The contracts allowed GMAC to pass on the cost of property-damage insurance that was placed forcibly for them because customers failed to maintain their own. But the contracts didn't authorize GMAC to charge these customers for additional expenses, predominantly the company's loan-tracking costs, Hennepin County District Judge Bruce Peterson held.
Those added costs accounted for 10.8 percent to 24.3 percent of the so-called collateral protection premiums annually between 1990 and 1999, according to Peterson's decision.
He ordered lawyers for the class-action plaintiffs and GMAC to outline their proposals for compensation.

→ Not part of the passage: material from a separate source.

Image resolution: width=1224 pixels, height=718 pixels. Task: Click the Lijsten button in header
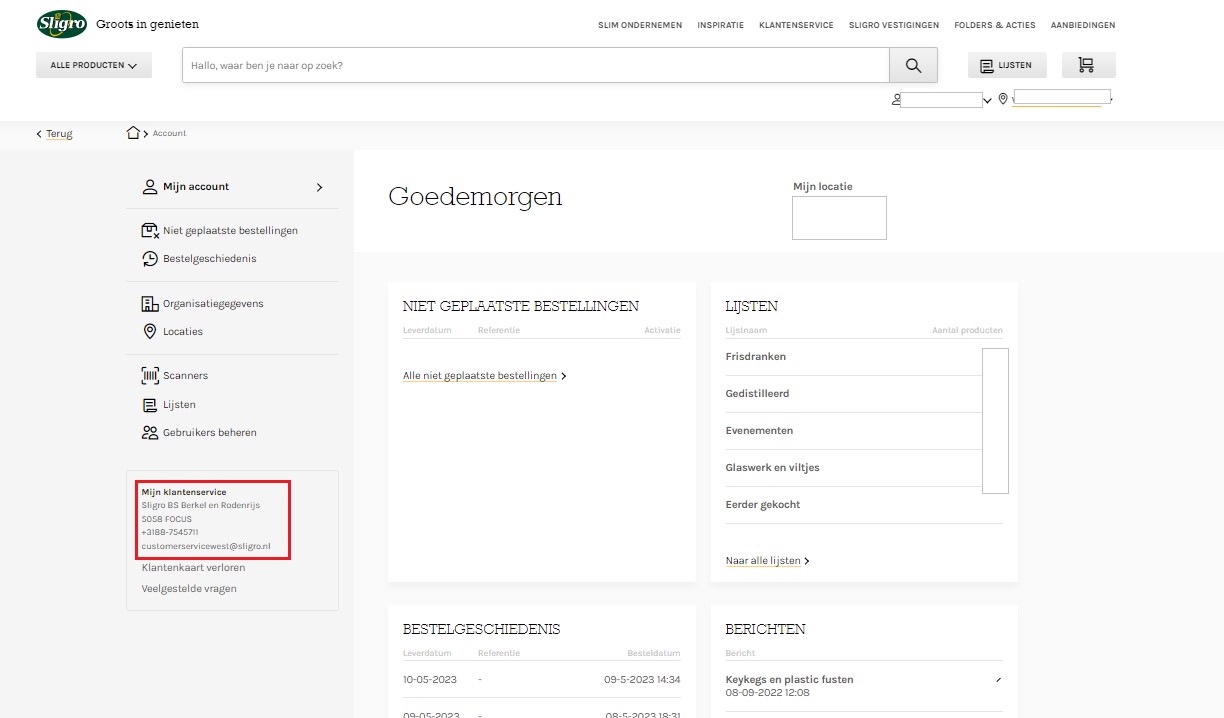[x=1006, y=66]
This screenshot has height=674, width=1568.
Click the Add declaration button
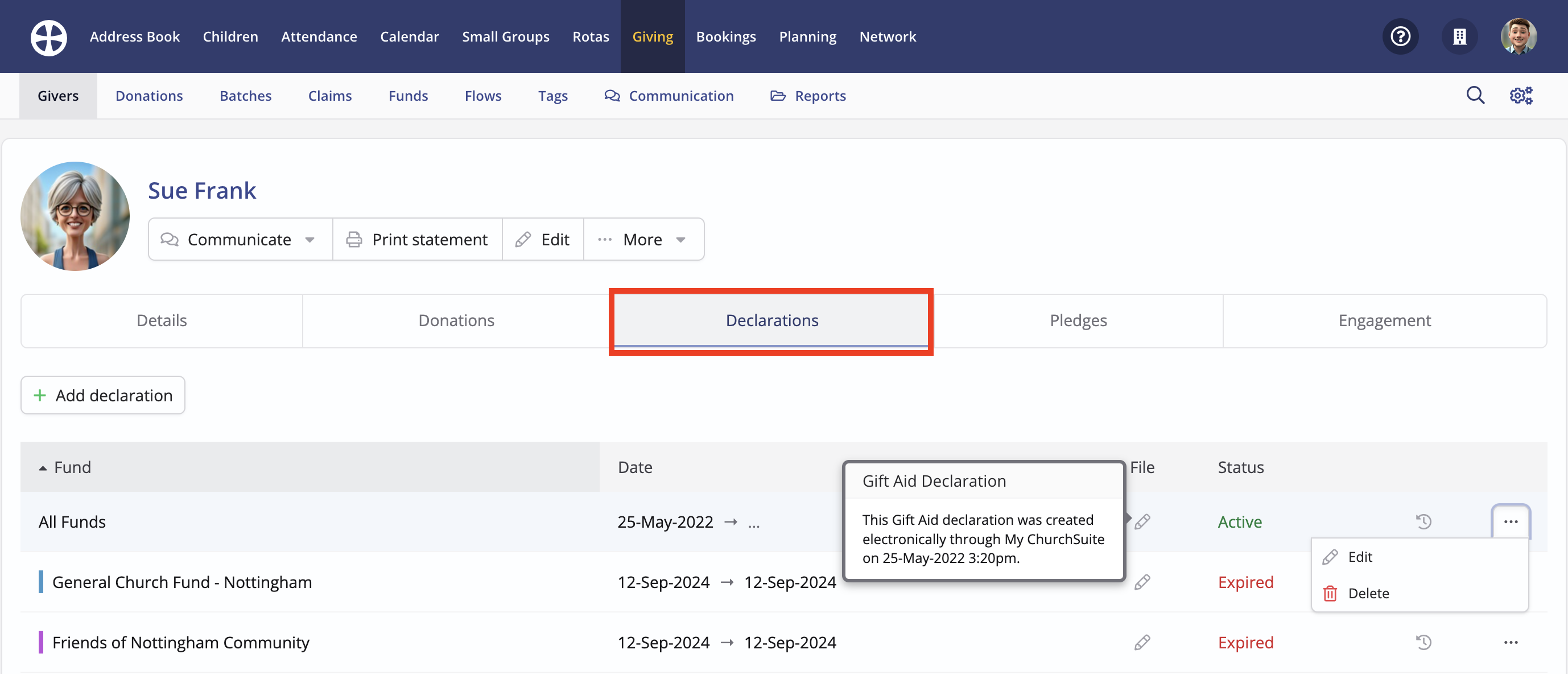[103, 395]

GMAC spokeswoman Anne Marie Sylvester said GMAC will appeal. She also said Peterson previously rejected claims for monetary damages 'because there was no proof they had been harmed in any way.'
The case was filed by Barbara Porch, who obtained GMAC financing on a used 1987 Cadillac Seville she bought from a dealership in 1992. Her contract required her to maintain physical-damage insurance and empowered GMAC to purchase this insurance at her expense if she failed to keep up coverage.
But the monthly premiums GMAC charged Porch and other borrowers who had defaulted on their insurance obligations 'was for more than just loss or damage to the vehicle as permitted under the terms of the contract,' Peterson ruled.
Instead, those premiums included tracking expenses that MIC Property & Casualty Insurance Corp. charged GMAC to monitor accounts to determine which vehicles are uninsured and to send warning letters to borrowers. MIC is the GMAC subsidiary that provided the insurance.
One effect: Borrowers who defaulted on their insurance obligations ended up paying the entire cost of GMAC's tracking program, Peterson said.
Peterson held that GMAC's practice violates the Minnesota Consumer Fraud Act. He called it misleading for GMAC to write letters telling borrowers that they were being charged 'under the terms of' their contracts when they actually were charged 'a higher premium that was really a prorated share of the comprehensive coverage that GMAC had purchased from MIC to protect its entire portfolio.'
In his ruling, Peterson said GMAC's Automated Insurance Follow-up Program is reasonable and consistent with actuarial principles, but the contracts allowed GMAC to charge only for replacement coverage and not additional expenses. 'The problem is not with what GMAC did but with what it said it would do if borrowers failed to maintain physical-damage insurance on their cars,' he said.
Peterson dismissed all claims against MIC.
GMAC's Sylvester said Peterson 'correctly observed that there is no evidence that GMAC deliberately sought to mislead its customers or that the company did anything other than engage in an effort to warn its customers of their breach and then charge them for what it had purchased from MIC.'
The plaintiffs' lawyer, J. Gordon Rudd of Minneapolis, estimated that several million dollars is involved.